Functional Units and Overlapping Controls

Another explanation for the differences observed in the participants' performances could involve a change in the size of the operant (Skinner, 1957, pp. 76–77). Overlapping controls or the combining of units is often observed in many daily activities. For example, when a child first learns to dress, shirt and pants might be put on separately. As greater fluency develops, the dressing routine becomes a large operant instead of a chain of small operants.

The overlapping of tact and sequelic controls could be the result of joint-control training. In the present study, a problem (“Give me the ___”) was first introduced to the participant and then each component of the solution (e.g., tact and echoic, or tact and sequelic) was taught, but this did not result in the problem being solved. Then when these components were taught jointly, the problem was solved immediately. A single unit of behavior was not sufficient to solve a problem. However, when multiple units of behavior overlapped as seen in the joint-control training, the available behavior was sufficient. Multiple control in both verbal and non-verbal behavior in problem solving could also be observed in other types of problem solving. For example, a blacksmith may have composed a poem such as “up high, down low, up quick, down slow. And that's the way to blow” (Skinner, 1969, p. 139) to facilitate effective behavior or in discussing effective behavior with other blacksmiths. “By occasionally reciting the poem, possibly in phase with the action, he could strengthen important characteristics of his own behavior. By recalling it upon a remote occasion, he could reinstate an effective performance.” (p. 139). The same can be observed in the selection responses of the participants in this study. The joint-control training combined several verbal operants to evoke the selection responses when the problem “Give me the ___” was given to the participants.

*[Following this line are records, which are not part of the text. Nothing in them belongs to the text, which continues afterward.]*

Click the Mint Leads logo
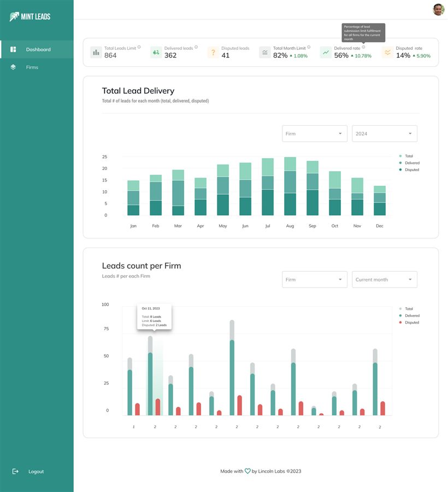Image resolution: width=448 pixels, height=492 pixels. pos(30,16)
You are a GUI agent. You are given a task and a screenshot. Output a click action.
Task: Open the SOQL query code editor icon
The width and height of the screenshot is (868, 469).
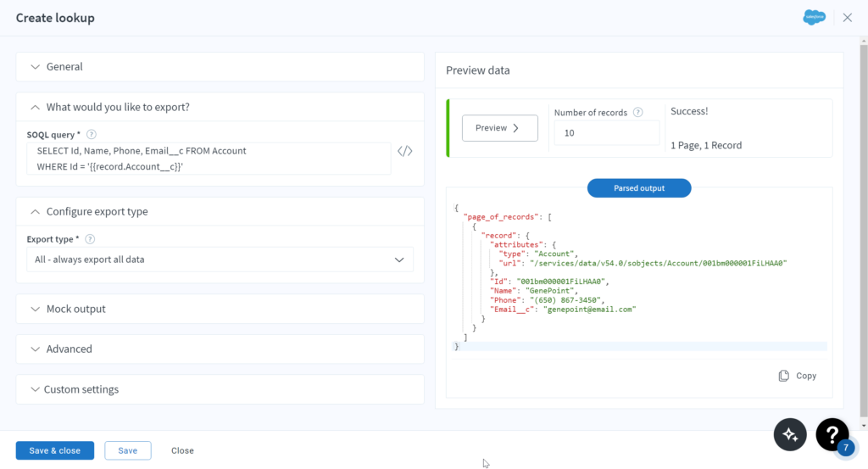coord(405,152)
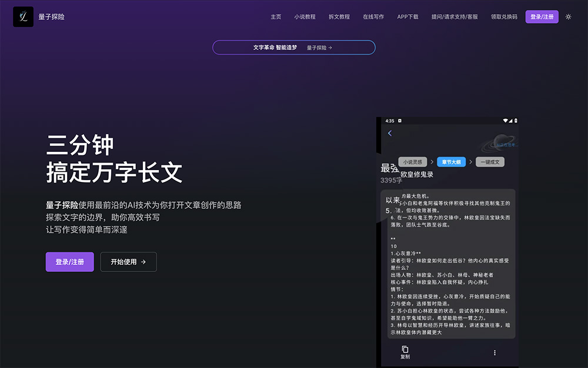This screenshot has height=368, width=588.
Task: Click the chevron between 章节大纲 and 一键成文
Action: (x=470, y=161)
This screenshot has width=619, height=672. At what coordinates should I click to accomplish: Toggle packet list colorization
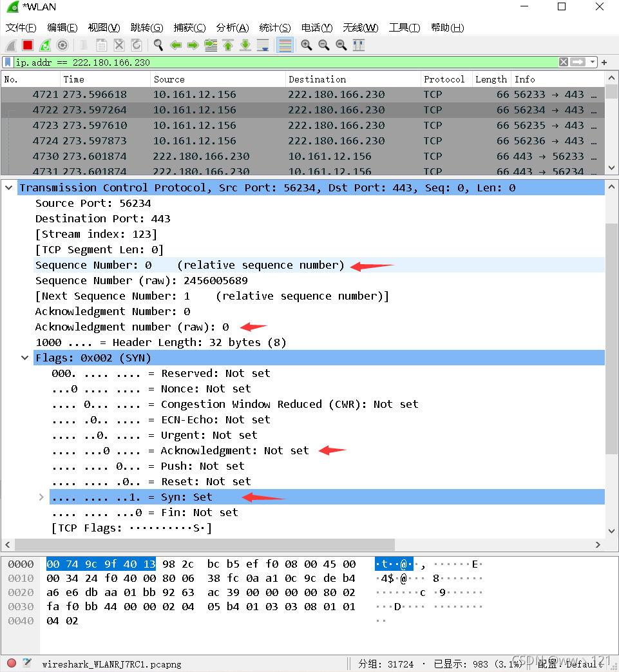[285, 45]
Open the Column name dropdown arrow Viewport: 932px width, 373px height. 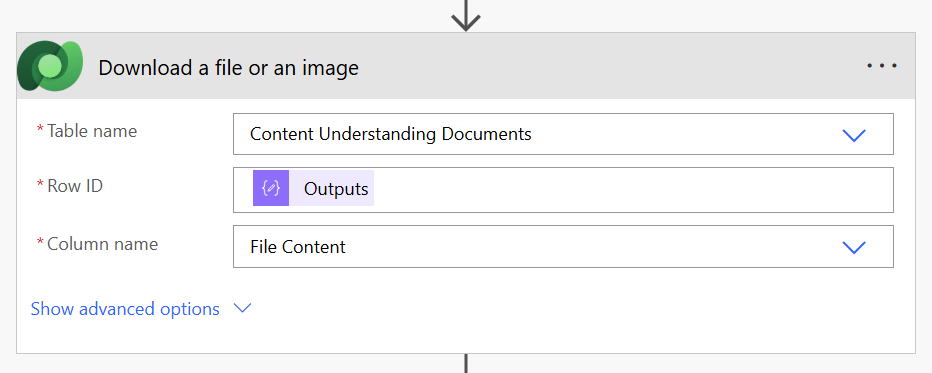(x=854, y=247)
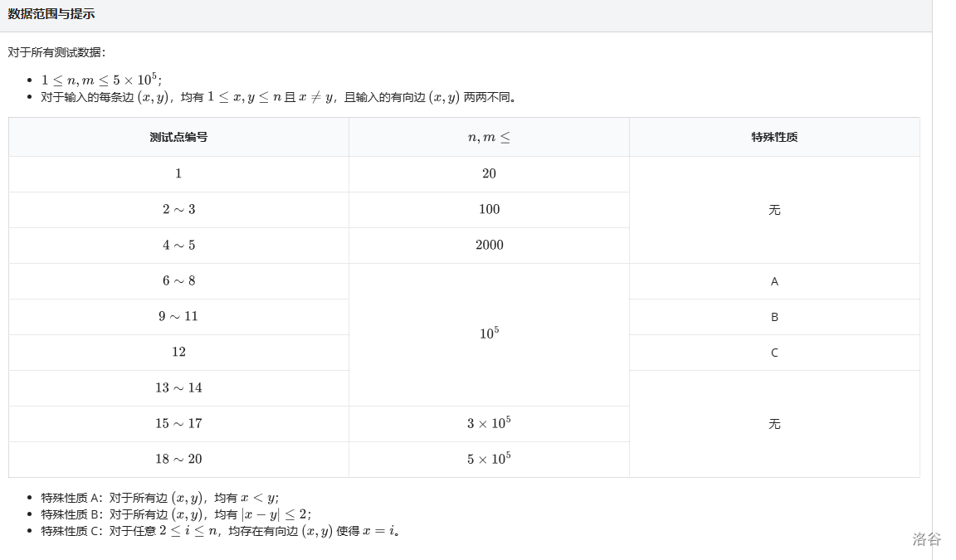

Future studies should also focus on exploring the role of joint control in complex behavior such as problem solving, memory, and rule-governed performances. One set of solutions of a math problem could be taught to a participant using the joint-control training procedures (training components of identified skills as verbal rules jointly), and generality with respect to other problems could then be tested.

Applied Implications

Devany et al. (1986) suggested that training in equivalence-class formation or similar behavioral processes should assist in language acquisition and vice versa (p. 254). These two experiments indicated that joint-control training can produce results similar to those attributed to equivalence training. However, joint-control training is a simpler and shorter procedure, and requires no special equipment for training or testing.

The present work shows that joint-control training is a simple and parsimonious procedure for insuring generalized symmetrical responding in both vocal and non-vocal children with autism. However, one should not assume that bi-directional responding will occur spontaneously in children with autism. Training tact responses is not sufficient to produce manded-selection responses; only after joint-control training did bi-directional responding occur. Furthermore, acquisition is much quicker using joint-control training than with traditional teaching methodologies. All of the participants were able to complete these studies during a surprisingly short period. They were able to acquire four selection responses in two or fewer 30-minute sessions, and the responding generalized to two to four novel stimuli in another two or fewer 30-minute sessions. Specifically, in the second experiment, the results showed that non-vocal children with autism were able to acquire at least six to eight selection responses in less than a week. Thus, by combining joint control with verbal behavior principles, practitioners will have a more effective teaching technology for children who do not emit vocal sounds.